Arsenal man-marking defence
Arsenal played with Emery’s commanded man-marking approach and structured their defensive shape around Chelsea’s active region. This prompted the away team to fore-press Chelsea whenever the ball played by Chelsea’s backline causing the later to pass sideways to counter the press. But Chelsea’s backline amazingly exploited this fore-pressing from the opponents in their build-up by pulling the opponent players closer to them to create space behind these closing-up defenders in the midfield so as to play a forward pass, or a threaded pass, instead of passing back to the goalkeeper.
However, it’s not just Chelsea’s ability to quickly capitalise these spaces but also lack of coordination by Arsenal’s man-marking approach, due to which the away defence couldn’t stop the unexpected forward runs by Chelsea players. Pedro’s goal is one of the examples before which Willian’s inside cut also pulled Bellerin along-with leaving space for Alonso at the flank to make his run and pass to Pedro already running from his respective flank levelling up with the defence.
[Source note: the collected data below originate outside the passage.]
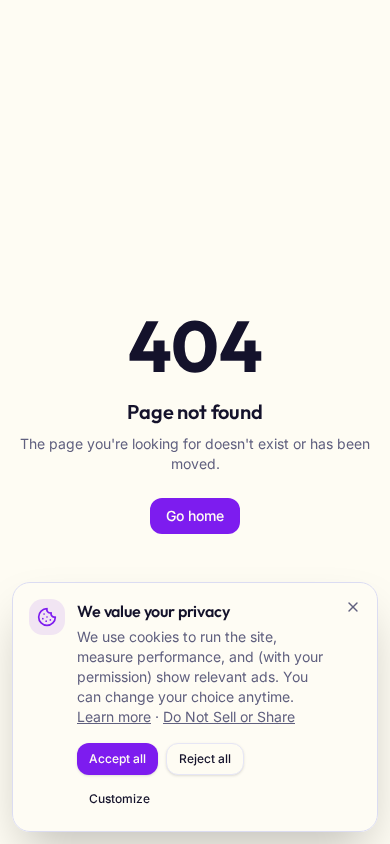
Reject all (205, 758)
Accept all (117, 758)
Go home (195, 515)
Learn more (114, 716)
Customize (119, 798)
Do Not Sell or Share (229, 716)
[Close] (353, 607)
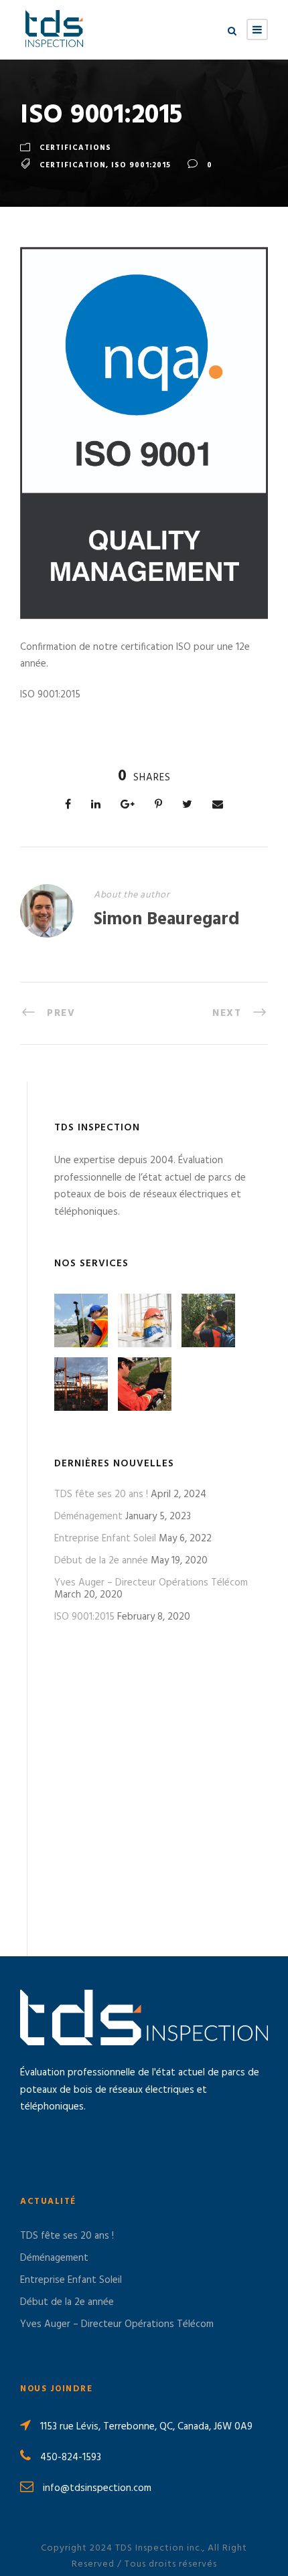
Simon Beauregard (167, 920)
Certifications (75, 148)
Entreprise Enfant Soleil (105, 1539)
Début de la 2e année (101, 1561)
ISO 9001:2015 (84, 1617)
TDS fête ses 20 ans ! (101, 1494)
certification (73, 165)
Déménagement (88, 1517)
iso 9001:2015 (141, 165)
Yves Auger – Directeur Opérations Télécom (151, 1583)
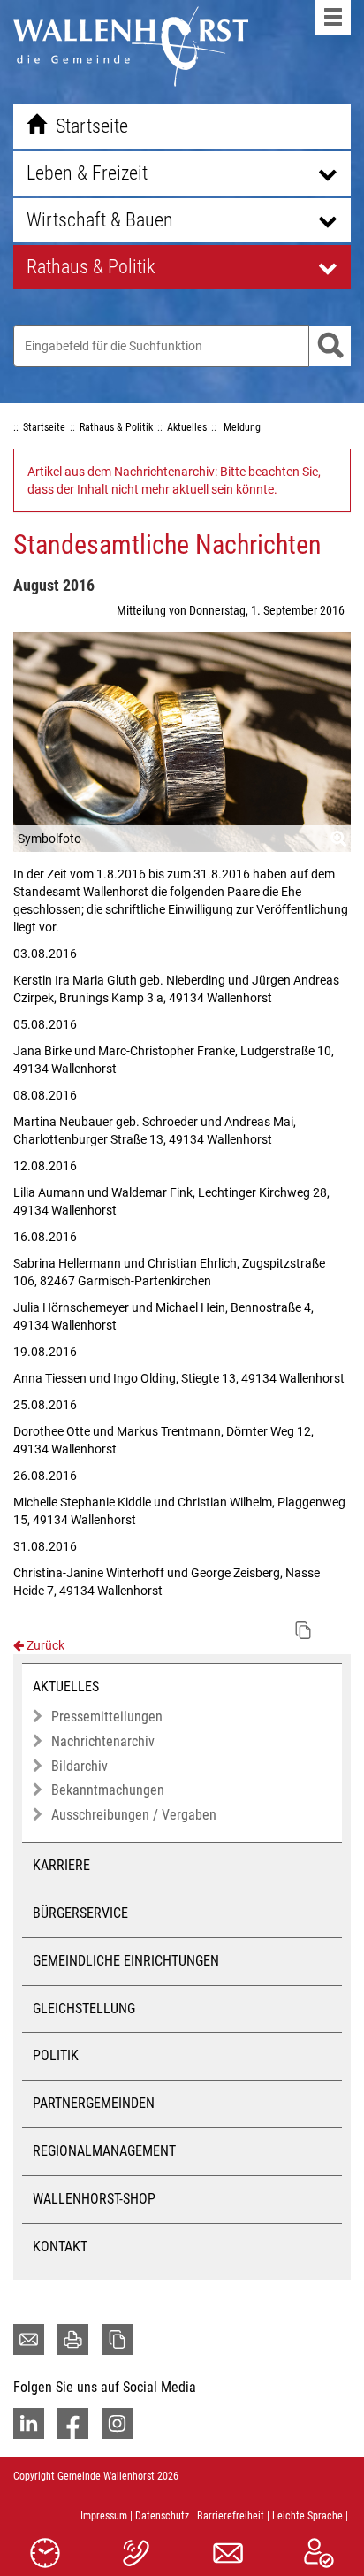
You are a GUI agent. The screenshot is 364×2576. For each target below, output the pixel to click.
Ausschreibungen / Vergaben (133, 1814)
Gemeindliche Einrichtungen (126, 1960)
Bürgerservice (80, 1913)
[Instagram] (117, 2423)
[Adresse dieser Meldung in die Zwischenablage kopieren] (303, 1630)
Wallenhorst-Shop (94, 2198)
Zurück (44, 1645)
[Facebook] (72, 2423)
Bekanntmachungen (107, 1790)
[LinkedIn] (28, 2423)
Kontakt (60, 2246)
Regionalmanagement (104, 2151)
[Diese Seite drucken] (72, 2339)
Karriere (61, 1865)
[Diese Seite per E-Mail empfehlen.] (28, 2339)
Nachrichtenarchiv (103, 1741)
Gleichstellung (84, 2008)
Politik (56, 2055)
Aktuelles (66, 1686)
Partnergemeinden (94, 2103)
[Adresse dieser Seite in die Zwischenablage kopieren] (117, 2339)
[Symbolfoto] (182, 742)
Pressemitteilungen (107, 1716)
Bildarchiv (79, 1766)
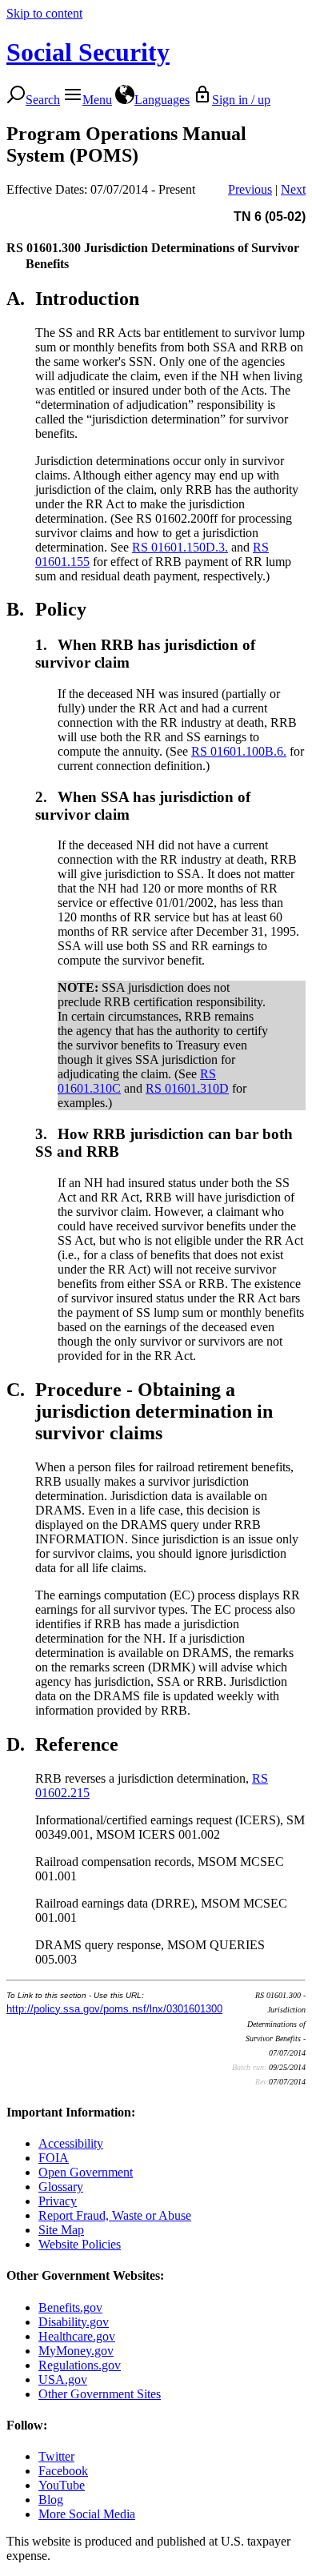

In the second half though Torreira replaced in for Xhaka to improve the defensive stability of Arsenal at the midfield. Same goes for Morata’s goal following Azpilicueta’s long pass which could be attributed to away defenders’ lack of defensive judgement in a man-marking setting.
In short, Arsenal’s uncoordinated man-marking approach caused their defensive structure to position itself as a whole following the attacking regions dictated by Chelsea. But within their defensive structure, there was a lack of communication among the players which was exploited by Chelsea’s players making runs from behind.
Chelsea played as a coherent unit
Sarri has implemented a cohesive playing structure for his team both on and off the ball. As already exhibited in their first league match at Huddersfield, Chelsea played a highly attacking football with the forward plays started as far as from the backline. Chelsea players are inclined to maintain this possession and passing game by structuring coherently close to each other to ensure multiple passing options around the ball-carrier. On the other hand, when off the ball this close coherent unit enables Chelsea defence to remain compact.
The passing structures in the central regions were set up to have three passing options around the ball carrier with Jorginho at the base of it. Barkley and Kante often went up alternatively depending on when the play commenced from their respective plane while Jorginho remained at the base of the passing play.
On the other hand, the passing structures in the wider planes had four passing options with the respective centre back at the base of the passing structure, the respective central midfielder at the front, and Jorginho at the inside to shift the play horizontally if needed. The Blues have already been famous for their diamond passing sometime back; now the same is being implemented in Sarri’s intense, offensive style.
Jorginho at the inside of Chelsea’s diamond-shaped passing.
The coherent display compressed the play and so the positions of the players on the pitch to an extent that it opened up the flanks for Chelsea’s fullbacks as the wingers were cutting in. While Willian and Barkley had more of their influence towards the inside, their replacements, Kovacic (first appearance for Chelsea) and Hazard, tactically gained Chelsea by shifting the influence to the width. This also worked well in response to Arsenal’s replacement of Torreira to stabilise the defence.
Chelsea’s defensive arrangement in goal area
Chelsea did defend like a cohesive unit, however, the defensive organisation was still likely to lose compactness once the opponents penetrated to Chelsea’s defensive third via long balls or via any quick pick-and-pass play while in the transitional phase. As a result, Chelsea coped up with this loosening of compactness by going all flat. Following this, the midfielders also dropped back to go flat with the backline. This left a huge space for the opponents in front of the defence line to take long shots. Instead, the midfielders should have remained ahead of the backline to stop such long shots.
As the play, on the whole, was compressed enough to leave one of the flanks open, Arsenal also exploited the open wings to penetrate to their final third, like Chelsea did to Arsenal. And once penetrated, they were good in sending crosses from the wider planes into the spaces left by Chelsea outside or between their passing structures.
This vulnerable defensive arrangement of Chelsea also conceded them expected goals (xG) stats which increased dramatically for Arsenal in the second half surpassing that of Chelsea’s.